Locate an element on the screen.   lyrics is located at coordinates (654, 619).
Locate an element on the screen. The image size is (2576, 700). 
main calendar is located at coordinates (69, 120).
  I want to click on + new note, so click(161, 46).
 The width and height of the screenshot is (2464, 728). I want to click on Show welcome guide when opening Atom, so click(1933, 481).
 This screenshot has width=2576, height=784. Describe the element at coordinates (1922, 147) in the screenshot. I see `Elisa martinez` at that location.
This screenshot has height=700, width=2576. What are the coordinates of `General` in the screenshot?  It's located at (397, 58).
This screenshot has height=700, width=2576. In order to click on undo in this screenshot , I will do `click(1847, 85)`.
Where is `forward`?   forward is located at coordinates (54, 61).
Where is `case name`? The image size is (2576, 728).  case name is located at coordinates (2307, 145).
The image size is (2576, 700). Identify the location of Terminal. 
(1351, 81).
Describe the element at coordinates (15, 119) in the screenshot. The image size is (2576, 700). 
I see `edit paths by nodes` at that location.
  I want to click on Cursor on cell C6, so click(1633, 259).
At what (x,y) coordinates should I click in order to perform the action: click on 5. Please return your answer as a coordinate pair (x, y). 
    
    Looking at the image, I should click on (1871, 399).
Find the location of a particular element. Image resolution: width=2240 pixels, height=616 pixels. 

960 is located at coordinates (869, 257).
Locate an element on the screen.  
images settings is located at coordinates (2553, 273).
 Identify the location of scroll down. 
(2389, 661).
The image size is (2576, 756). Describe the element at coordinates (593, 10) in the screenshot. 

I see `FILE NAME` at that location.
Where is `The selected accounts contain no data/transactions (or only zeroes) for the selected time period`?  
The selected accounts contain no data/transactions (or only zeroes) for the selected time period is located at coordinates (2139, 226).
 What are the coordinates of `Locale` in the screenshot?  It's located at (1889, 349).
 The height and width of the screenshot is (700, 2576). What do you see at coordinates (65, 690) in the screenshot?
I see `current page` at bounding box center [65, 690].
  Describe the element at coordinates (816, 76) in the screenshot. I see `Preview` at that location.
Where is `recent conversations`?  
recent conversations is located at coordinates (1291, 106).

═══

WHAT THE EXERCISE ASKS: Copy the rows from the line with "This screenshot has height=700, width=2576. In" up to and including the line with "Looking at the", word for word.

RESULT:
This screenshot has height=700, width=2576. In order to click on undo in this screenshot , I will do `click(1847, 85)`.
Where is `forward`?   forward is located at coordinates (54, 61).
Where is `case name`? The image size is (2576, 728).  case name is located at coordinates (2307, 145).
The image size is (2576, 700). Identify the location of Terminal. 
(1351, 81).
Describe the element at coordinates (15, 119) in the screenshot. The image size is (2576, 700). 
I see `edit paths by nodes` at that location.
  I want to click on Cursor on cell C6, so click(1633, 259).
At what (x,y) coordinates should I click in order to perform the action: click on 5. Please return your answer as a coordinate pair (x, y). 
    
    Looking at the image, I should click on (1871, 399).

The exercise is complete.